Last Updated on June 20, 2025 by Brian Beck
The Automation Blind Spot: When Mowers Lag Behind Washing Machines
In our fast-paced, convenience-driven world, automation has quietly become the backbone of everyday life. Most of us wouldn’t dream of hauling out a washboard and tin bucket to do laundry — we rely on washing machines to handle that chore efficiently. But oddly enough, when it comes to mowing lawns, a surprising number of people still fire up their gas-powered push mowers every week, ignoring robotic mowing technology that is just as capable of revolutionizing yard care. Why do we accept automation in one realm and reject it in another?
Let’s explore this disconnect by comparing two technologies: the washing machine and the robotic lawn mower.
Washing machines have been mainstream since the mid-20th century, transforming a back-breaking, time-consuming task into something as simple as pushing a button. Few people question their value. Nobody is arguing for the “craft” of manually scrubbing shirts on a washboard — the time savings, efficiency, and reliability of automated laundry are too obvious to deny.
Robotic mowing, however, is often met with skepticism or outright dismissal. Many still consider robotic mowers a novelty or believe they can’t match the precision of doing it themselves — even as they spend hours each month mowing grass with a noisy, gas-burning machine. This is the contradiction: people who wouldn’t tolerate doing laundry the 19th-century way still insist on mowing like it’s 1985.
Why the inconsistency?
Part of the answer lies in the pace and visibility of technological change. Washing machines had a long head start. Their benefits were clear, and their adoption was practically universal by the time robotics emerged as a consumer technology. Robotic mowers, by contrast, are newer and less well understood. Many homeowners simply haven’t taken the time to explore how these machines work, or they’ve held on to outdated assumptions about their cost, effectiveness, or reliability.
Another issue is cultural inertia. There’s a persistent idea that mowing your lawn is part of being a responsible homeowner — an act of physical participation. Automation in the home (laundry, vacuuming, dishwashing) is accepted because it takes place behind closed doors. Lawn care is visible. Letting a robot do it might feel, to some, like a shortcut rather than a smart decision.

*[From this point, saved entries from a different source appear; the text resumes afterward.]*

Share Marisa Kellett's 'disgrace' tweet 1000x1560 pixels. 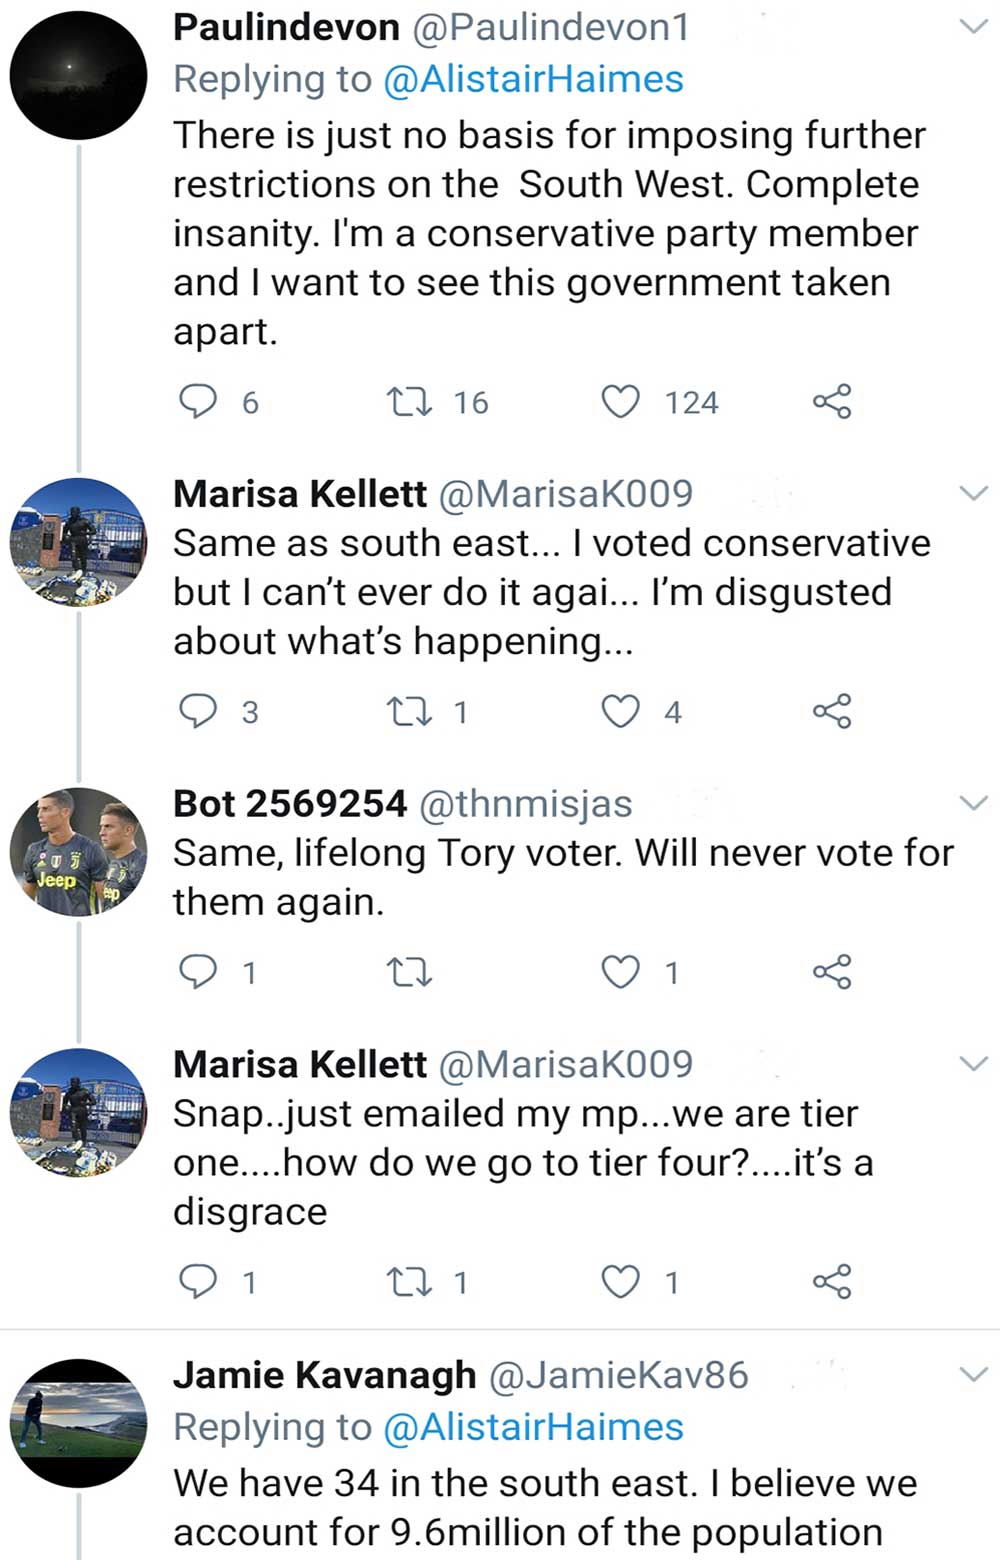(832, 1282)
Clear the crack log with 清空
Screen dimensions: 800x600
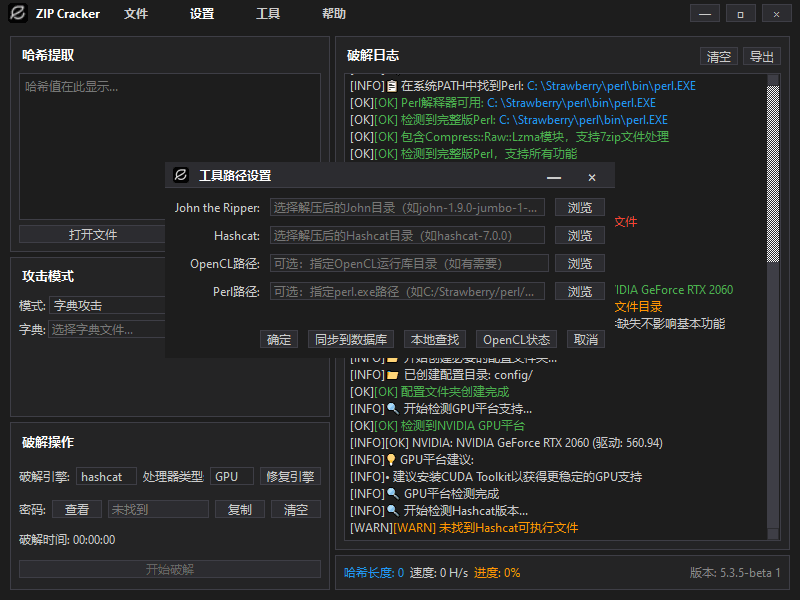tap(718, 56)
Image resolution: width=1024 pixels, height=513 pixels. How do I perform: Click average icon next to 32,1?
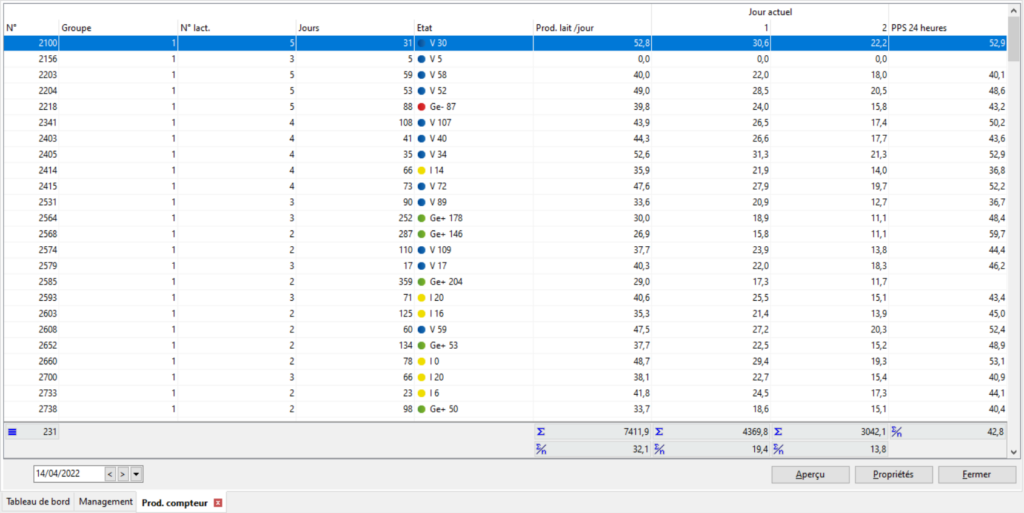[x=541, y=450]
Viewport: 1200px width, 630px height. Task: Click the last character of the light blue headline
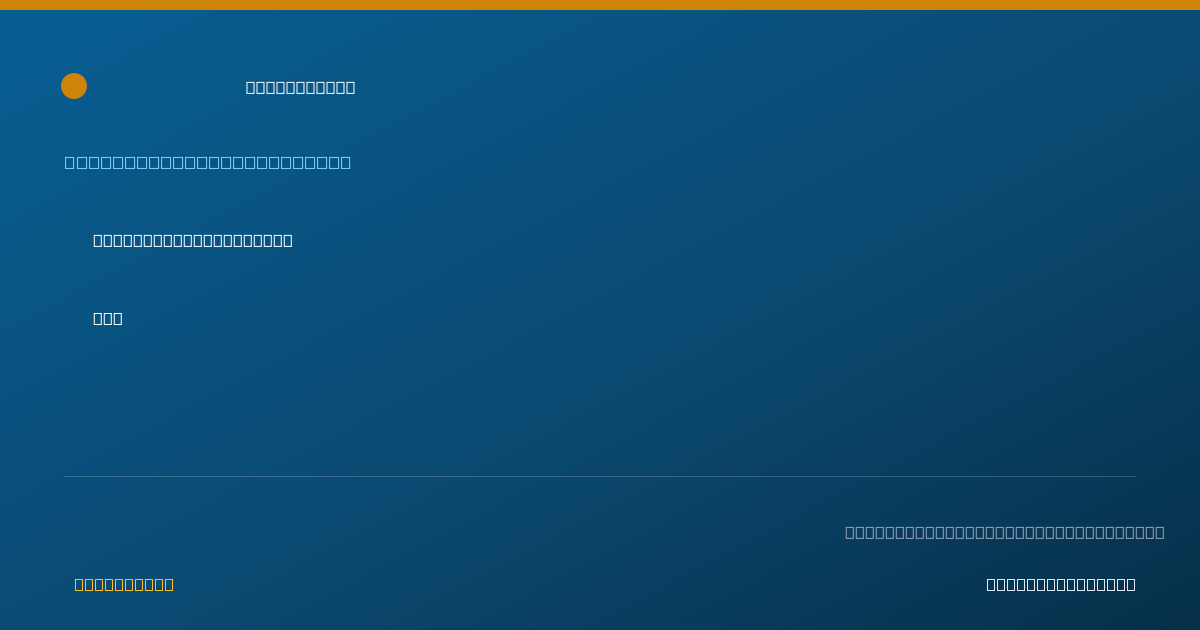(346, 162)
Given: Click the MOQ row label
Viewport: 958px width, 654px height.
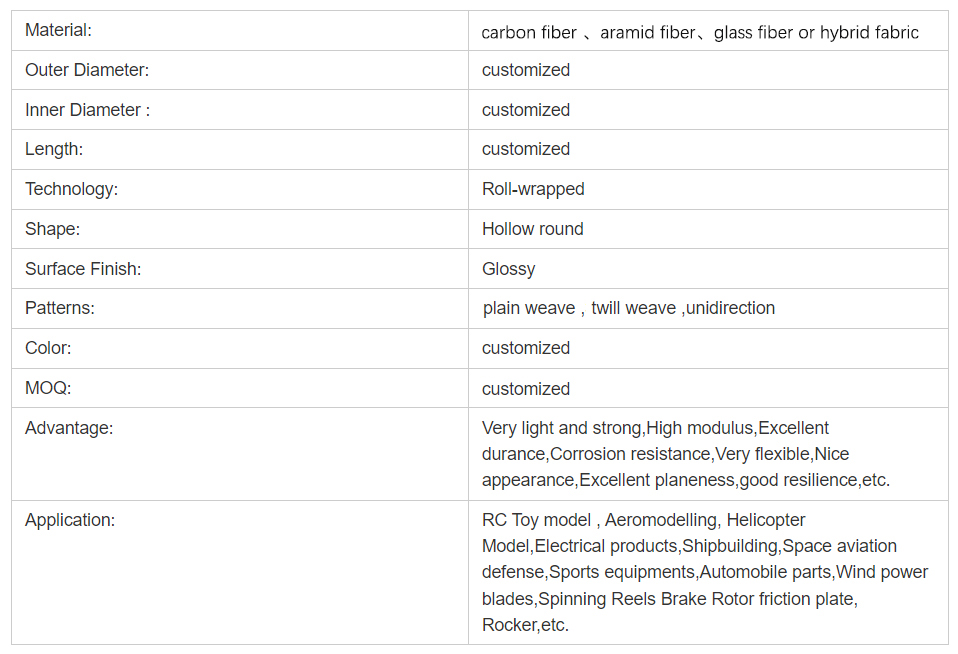Looking at the screenshot, I should pos(48,388).
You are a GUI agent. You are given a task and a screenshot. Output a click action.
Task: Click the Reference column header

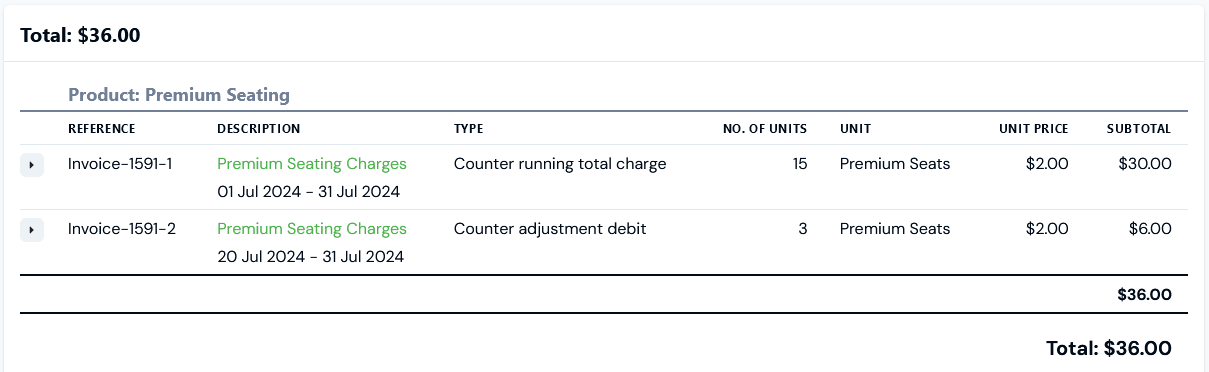102,129
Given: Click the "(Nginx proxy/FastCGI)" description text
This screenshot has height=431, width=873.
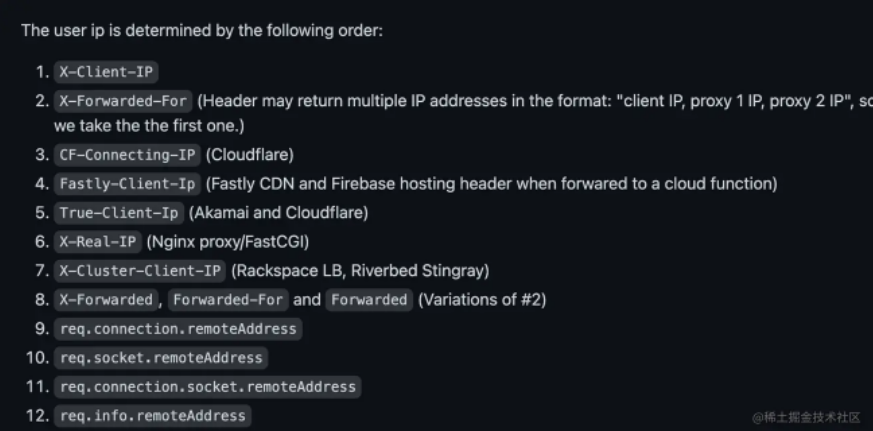Looking at the screenshot, I should click(228, 241).
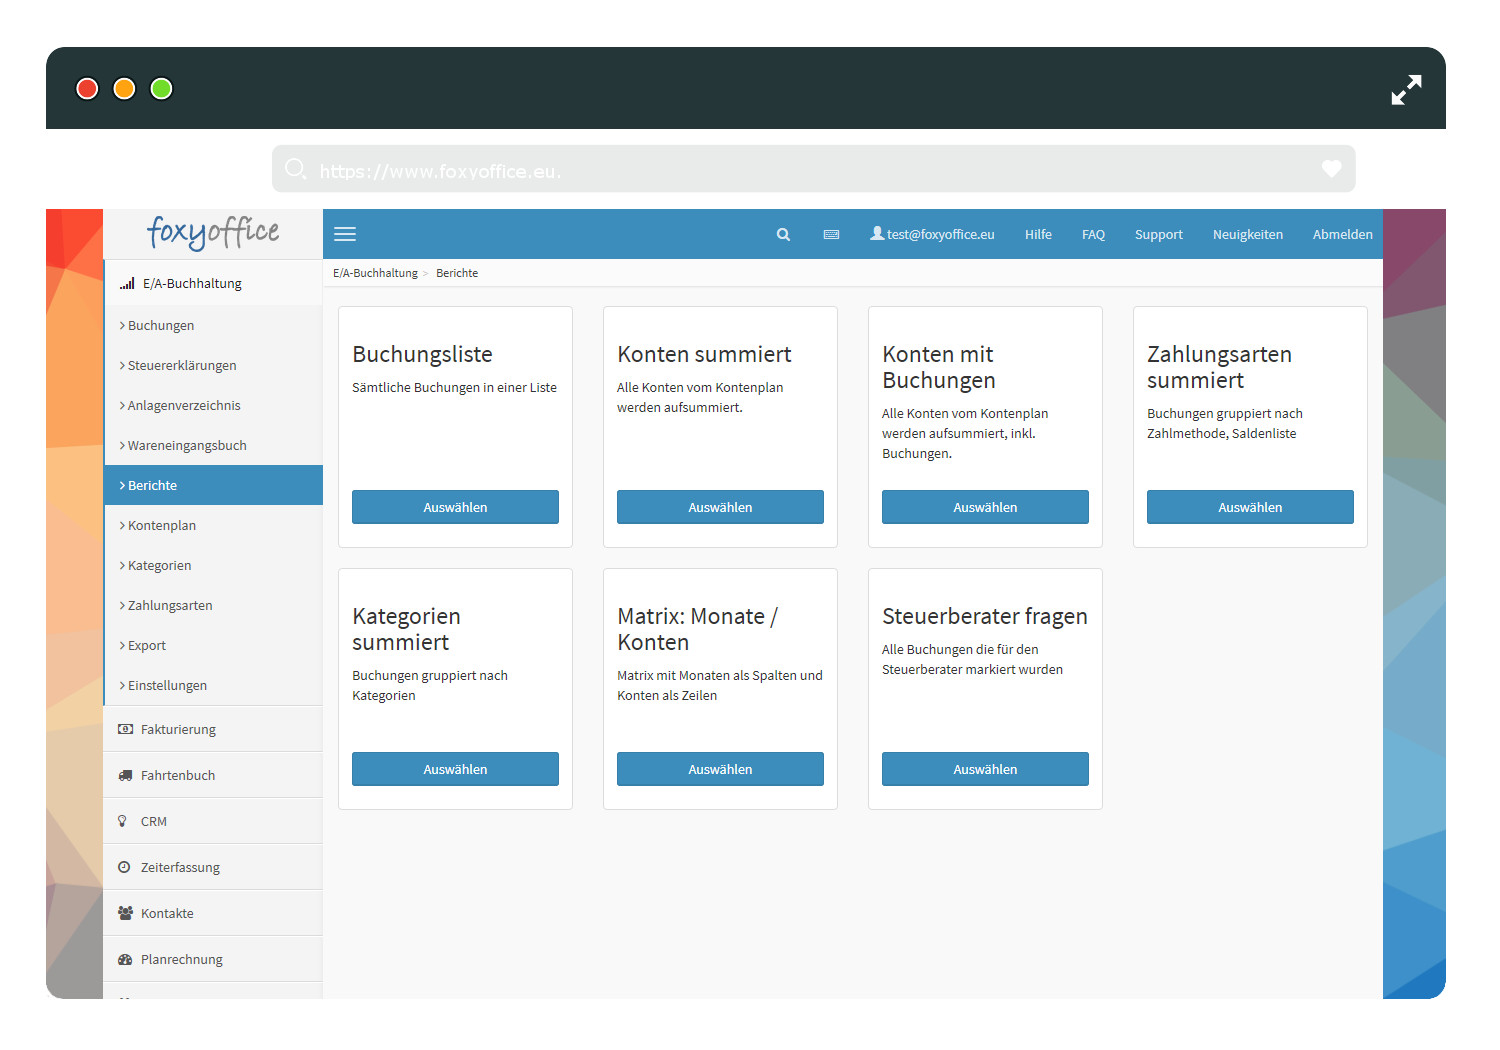Open search via magnifier icon in header
This screenshot has height=1050, width=1500.
pyautogui.click(x=783, y=234)
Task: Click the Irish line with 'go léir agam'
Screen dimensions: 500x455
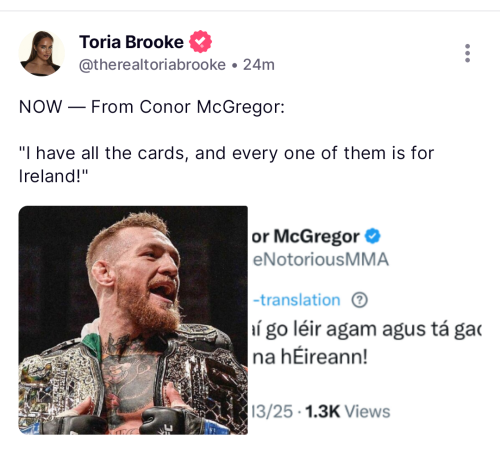Action: (x=367, y=330)
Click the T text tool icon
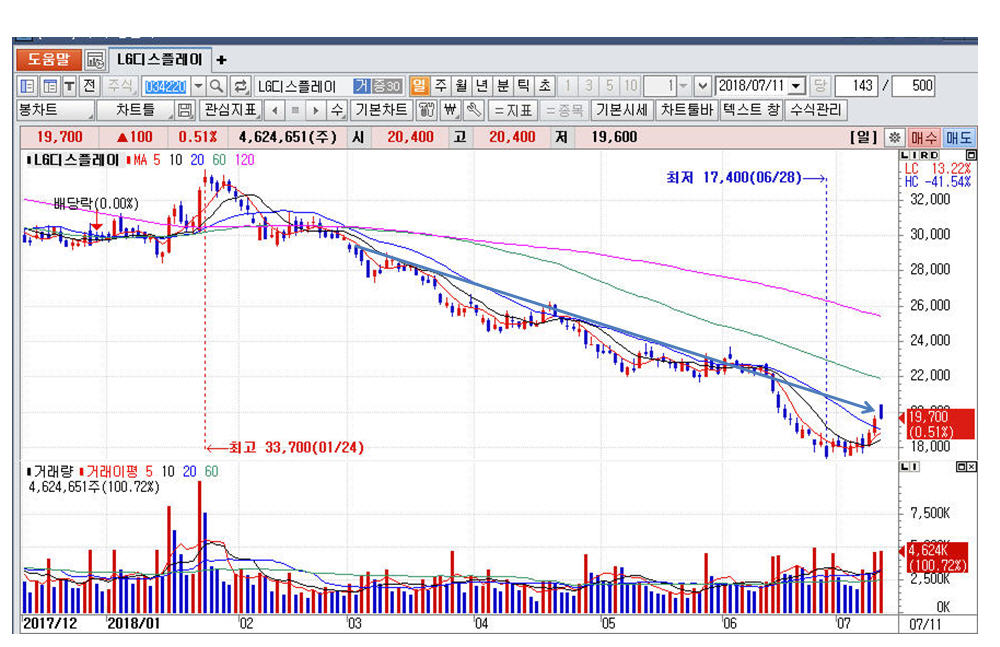This screenshot has width=1000, height=647. 68,86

But make no mistake: robotic mowing is to lawn care what washing machines were to laundry. These machines save time, reduce emissions, and deliver consistent results without human intervention. If you’re still pushing a gas mower around the yard each weekend, consider this: would you also be willing to wash your clothes by hand?
In the end, the inconsistency reveals more about our habits than it does about the technology. Automation is already here. It’s just waiting for us to recognize it — not only in the laundry room, but in the backyard as well.